▶ [What is being asked]: Copy out the data lines from the one containing "Where should I click to: Click the Production" through the one containing "The height and width of the screenshot is (1287, 952).", inclusive, reproducing each line verbatim.

(Saved data entries)
## Begin
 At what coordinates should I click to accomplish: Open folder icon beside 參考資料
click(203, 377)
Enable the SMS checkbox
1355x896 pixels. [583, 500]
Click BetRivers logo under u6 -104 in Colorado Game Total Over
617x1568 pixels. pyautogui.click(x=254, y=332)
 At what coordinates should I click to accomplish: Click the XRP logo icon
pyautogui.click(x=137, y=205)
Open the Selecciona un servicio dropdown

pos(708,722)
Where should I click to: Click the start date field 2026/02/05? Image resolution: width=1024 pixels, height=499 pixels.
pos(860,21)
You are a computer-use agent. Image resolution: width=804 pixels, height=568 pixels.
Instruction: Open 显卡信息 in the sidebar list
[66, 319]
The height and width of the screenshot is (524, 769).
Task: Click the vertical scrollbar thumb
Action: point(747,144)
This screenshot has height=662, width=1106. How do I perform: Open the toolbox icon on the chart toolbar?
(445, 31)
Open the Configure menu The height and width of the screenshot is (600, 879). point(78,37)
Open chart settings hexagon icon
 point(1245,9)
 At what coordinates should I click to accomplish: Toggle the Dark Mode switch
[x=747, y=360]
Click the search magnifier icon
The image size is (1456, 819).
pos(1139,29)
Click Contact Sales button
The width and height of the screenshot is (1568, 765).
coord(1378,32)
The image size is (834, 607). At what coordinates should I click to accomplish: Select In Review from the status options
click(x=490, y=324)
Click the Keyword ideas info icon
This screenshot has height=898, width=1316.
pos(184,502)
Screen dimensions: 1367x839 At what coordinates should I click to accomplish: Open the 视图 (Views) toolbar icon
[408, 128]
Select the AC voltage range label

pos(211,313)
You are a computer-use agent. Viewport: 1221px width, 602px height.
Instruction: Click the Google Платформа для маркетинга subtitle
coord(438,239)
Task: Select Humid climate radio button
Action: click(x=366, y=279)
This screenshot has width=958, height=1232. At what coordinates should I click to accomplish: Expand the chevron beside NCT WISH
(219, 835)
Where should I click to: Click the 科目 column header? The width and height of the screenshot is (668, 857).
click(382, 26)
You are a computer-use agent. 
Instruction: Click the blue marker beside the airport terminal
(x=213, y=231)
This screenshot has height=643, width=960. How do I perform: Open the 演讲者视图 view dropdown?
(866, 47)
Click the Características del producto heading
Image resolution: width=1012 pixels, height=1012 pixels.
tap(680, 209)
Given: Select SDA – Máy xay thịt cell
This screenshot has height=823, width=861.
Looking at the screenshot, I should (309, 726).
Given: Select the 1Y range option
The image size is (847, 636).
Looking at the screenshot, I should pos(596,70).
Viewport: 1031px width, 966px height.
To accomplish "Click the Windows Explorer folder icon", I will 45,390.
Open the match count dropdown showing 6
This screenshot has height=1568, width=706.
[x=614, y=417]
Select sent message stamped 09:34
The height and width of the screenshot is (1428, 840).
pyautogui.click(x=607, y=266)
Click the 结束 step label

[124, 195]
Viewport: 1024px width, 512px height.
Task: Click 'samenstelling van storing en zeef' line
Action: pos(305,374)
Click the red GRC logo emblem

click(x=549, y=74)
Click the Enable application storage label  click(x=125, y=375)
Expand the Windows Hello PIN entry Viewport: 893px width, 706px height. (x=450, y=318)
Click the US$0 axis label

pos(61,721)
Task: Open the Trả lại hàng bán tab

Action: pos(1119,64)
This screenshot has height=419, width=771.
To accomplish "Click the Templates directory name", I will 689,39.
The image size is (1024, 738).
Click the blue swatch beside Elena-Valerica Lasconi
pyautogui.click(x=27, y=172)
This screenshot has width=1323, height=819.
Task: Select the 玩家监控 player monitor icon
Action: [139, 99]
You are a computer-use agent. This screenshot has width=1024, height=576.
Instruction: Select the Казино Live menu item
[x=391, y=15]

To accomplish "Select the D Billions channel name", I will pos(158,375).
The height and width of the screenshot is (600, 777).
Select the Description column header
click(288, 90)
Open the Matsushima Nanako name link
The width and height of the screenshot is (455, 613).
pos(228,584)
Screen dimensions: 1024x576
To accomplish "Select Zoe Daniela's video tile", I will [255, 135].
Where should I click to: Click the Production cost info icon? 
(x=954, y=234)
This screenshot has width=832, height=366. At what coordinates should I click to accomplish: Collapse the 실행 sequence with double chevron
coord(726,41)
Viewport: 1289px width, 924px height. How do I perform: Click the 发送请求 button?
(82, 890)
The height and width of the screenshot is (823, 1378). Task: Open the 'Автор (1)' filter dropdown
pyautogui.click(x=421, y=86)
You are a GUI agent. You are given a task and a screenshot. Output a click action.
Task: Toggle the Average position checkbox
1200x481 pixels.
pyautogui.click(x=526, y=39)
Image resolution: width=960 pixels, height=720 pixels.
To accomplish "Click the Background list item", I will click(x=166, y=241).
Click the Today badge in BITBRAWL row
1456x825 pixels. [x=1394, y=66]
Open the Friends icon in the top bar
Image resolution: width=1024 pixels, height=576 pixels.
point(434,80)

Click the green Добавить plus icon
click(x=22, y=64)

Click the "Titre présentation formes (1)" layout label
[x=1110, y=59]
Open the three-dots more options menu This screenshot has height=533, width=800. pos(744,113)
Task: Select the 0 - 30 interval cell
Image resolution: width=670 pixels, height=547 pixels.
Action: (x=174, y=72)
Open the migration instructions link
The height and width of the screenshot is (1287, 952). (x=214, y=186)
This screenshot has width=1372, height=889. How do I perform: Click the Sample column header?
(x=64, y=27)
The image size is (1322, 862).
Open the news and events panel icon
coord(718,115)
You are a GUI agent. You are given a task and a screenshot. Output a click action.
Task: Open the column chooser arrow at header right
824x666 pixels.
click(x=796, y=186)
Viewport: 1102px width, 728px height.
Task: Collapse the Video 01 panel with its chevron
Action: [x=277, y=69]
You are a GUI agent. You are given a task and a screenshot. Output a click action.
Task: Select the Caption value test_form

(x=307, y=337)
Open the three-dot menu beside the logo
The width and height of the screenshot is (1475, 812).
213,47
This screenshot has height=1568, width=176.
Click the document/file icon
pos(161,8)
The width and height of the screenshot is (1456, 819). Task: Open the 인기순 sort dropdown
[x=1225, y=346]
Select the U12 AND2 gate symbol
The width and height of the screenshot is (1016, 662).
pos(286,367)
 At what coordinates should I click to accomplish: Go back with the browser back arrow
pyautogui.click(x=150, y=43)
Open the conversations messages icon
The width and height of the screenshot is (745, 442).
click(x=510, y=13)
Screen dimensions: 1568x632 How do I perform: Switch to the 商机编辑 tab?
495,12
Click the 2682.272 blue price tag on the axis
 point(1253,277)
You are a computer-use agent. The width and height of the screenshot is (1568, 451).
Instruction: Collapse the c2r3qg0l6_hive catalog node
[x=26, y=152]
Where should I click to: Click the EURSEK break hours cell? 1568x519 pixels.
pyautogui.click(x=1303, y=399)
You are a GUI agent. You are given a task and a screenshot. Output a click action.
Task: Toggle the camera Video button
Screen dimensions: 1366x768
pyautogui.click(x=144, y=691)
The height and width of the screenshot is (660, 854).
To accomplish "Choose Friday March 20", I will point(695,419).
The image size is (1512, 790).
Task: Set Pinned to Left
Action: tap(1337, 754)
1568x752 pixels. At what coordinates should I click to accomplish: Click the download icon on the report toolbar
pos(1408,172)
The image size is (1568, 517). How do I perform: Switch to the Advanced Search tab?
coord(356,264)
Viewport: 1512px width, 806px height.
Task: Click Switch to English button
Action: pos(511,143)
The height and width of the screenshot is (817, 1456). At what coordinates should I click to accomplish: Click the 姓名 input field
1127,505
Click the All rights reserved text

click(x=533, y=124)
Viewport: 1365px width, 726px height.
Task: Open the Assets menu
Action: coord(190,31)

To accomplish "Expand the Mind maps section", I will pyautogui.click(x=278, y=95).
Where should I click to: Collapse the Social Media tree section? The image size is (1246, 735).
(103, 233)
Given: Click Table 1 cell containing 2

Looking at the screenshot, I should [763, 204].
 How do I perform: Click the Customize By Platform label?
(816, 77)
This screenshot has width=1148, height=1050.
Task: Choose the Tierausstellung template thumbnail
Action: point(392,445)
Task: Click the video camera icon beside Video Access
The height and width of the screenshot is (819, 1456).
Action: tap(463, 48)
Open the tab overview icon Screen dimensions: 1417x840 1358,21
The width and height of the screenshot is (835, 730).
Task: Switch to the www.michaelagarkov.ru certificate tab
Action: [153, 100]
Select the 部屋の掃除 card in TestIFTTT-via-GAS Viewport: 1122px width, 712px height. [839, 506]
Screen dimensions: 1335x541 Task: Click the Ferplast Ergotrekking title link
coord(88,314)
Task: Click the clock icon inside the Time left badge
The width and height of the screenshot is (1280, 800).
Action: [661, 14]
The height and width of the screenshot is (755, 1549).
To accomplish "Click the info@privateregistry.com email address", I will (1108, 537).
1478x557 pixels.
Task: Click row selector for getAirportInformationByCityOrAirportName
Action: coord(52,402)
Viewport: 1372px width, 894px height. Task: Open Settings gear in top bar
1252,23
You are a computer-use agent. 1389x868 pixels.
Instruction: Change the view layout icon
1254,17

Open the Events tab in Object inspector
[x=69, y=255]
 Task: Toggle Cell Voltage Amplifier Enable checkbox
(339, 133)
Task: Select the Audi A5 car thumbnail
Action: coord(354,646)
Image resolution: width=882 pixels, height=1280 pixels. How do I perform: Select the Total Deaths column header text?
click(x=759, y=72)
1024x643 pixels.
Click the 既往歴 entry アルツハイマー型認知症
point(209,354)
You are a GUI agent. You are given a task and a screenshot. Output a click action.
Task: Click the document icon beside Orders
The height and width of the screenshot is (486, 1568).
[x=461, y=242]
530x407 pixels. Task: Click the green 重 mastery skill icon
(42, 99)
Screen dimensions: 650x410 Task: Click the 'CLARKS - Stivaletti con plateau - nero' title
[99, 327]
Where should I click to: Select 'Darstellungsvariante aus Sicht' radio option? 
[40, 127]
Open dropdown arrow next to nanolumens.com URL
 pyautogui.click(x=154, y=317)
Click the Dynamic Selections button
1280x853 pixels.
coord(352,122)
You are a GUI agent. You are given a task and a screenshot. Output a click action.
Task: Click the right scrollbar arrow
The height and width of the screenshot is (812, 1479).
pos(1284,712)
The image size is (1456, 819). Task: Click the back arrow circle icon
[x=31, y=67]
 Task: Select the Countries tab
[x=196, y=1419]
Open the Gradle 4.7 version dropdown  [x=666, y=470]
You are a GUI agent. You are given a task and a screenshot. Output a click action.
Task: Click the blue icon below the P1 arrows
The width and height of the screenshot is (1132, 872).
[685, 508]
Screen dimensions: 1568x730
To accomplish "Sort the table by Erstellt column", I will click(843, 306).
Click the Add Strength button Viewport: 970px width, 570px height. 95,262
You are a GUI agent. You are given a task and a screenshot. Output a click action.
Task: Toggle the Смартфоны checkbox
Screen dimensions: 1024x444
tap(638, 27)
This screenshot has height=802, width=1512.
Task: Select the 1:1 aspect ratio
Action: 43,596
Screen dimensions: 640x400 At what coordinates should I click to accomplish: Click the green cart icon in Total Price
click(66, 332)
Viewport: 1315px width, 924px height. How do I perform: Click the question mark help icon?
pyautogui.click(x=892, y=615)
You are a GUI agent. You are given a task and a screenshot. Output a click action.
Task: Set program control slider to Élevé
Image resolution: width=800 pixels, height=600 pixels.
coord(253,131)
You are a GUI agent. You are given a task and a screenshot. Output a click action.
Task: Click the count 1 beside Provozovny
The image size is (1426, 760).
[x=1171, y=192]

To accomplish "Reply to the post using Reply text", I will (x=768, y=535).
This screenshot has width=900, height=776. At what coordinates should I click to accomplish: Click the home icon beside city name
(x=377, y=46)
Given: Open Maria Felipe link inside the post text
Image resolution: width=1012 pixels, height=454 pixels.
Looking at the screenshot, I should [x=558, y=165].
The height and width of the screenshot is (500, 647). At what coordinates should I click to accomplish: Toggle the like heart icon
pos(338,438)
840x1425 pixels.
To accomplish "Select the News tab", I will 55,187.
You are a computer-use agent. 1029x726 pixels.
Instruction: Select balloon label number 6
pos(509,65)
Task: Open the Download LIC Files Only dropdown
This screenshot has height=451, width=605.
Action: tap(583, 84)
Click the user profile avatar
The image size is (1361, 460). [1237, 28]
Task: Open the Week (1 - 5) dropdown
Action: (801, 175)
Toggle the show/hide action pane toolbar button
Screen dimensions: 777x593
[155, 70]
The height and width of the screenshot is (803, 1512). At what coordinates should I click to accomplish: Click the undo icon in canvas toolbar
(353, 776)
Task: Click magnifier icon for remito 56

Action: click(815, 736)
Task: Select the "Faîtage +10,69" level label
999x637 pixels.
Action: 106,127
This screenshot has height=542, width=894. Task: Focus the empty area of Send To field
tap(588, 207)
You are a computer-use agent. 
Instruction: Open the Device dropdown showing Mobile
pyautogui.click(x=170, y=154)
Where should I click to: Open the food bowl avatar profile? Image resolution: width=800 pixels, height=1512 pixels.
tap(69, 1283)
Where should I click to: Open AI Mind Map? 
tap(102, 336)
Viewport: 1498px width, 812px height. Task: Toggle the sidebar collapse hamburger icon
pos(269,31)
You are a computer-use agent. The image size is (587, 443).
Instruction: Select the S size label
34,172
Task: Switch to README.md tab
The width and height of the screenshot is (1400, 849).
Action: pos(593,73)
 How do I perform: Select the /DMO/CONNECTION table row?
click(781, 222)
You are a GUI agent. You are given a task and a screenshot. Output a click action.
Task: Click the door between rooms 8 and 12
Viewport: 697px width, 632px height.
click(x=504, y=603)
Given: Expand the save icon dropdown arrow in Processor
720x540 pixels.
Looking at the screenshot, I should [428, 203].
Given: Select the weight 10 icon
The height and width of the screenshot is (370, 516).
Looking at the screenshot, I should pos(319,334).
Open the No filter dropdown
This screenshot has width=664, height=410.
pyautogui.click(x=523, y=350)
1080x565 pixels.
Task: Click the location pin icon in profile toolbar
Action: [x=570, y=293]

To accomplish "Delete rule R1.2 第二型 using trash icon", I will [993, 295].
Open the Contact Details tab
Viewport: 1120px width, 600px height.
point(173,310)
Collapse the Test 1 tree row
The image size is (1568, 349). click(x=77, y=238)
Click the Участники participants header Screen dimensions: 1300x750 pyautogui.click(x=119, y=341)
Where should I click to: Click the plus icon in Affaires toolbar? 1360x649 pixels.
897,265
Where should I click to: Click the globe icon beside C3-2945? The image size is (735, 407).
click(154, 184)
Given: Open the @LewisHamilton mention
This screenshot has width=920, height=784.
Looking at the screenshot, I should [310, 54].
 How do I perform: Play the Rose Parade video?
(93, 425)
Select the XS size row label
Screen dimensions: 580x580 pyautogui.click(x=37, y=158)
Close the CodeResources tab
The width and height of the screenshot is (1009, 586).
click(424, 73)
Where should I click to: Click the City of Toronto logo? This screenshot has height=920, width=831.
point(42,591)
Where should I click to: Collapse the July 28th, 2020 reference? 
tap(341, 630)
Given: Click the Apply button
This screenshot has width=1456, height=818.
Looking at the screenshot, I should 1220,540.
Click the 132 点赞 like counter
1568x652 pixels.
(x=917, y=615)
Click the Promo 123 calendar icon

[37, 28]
## End
▶ [Exercise solution]:
Where should I click to: Click the Production cost info icon? 
(x=954, y=234)
This screenshot has width=832, height=366. At what coordinates should I click to accomplish: Collapse the 실행 sequence with double chevron
coord(726,41)
Viewport: 1289px width, 924px height. How do I perform: Click the 发送请求 button?
(82, 890)
The height and width of the screenshot is (823, 1378). Task: Open the 'Автор (1)' filter dropdown
pyautogui.click(x=421, y=86)
You are a GUI agent. You are given a task and a screenshot. Output a click action.
Task: Toggle the Average position checkbox
1200x481 pixels.
pyautogui.click(x=526, y=39)
Image resolution: width=960 pixels, height=720 pixels.
To accomplish "Click the Background list item", I will click(x=166, y=241).
Click the Today badge in BITBRAWL row
1456x825 pixels. [x=1394, y=66]
Open the Friends icon in the top bar
Image resolution: width=1024 pixels, height=576 pixels.
point(434,80)

Click the green Добавить plus icon
click(x=22, y=64)

Click the "Titre présentation formes (1)" layout label
[x=1110, y=59]
Open the three-dots more options menu This screenshot has height=533, width=800. pos(744,113)
Task: Select the 0 - 30 interval cell
Image resolution: width=670 pixels, height=547 pixels.
Action: (x=174, y=72)
Open the migration instructions link
The height and width of the screenshot is (1287, 952). (x=214, y=186)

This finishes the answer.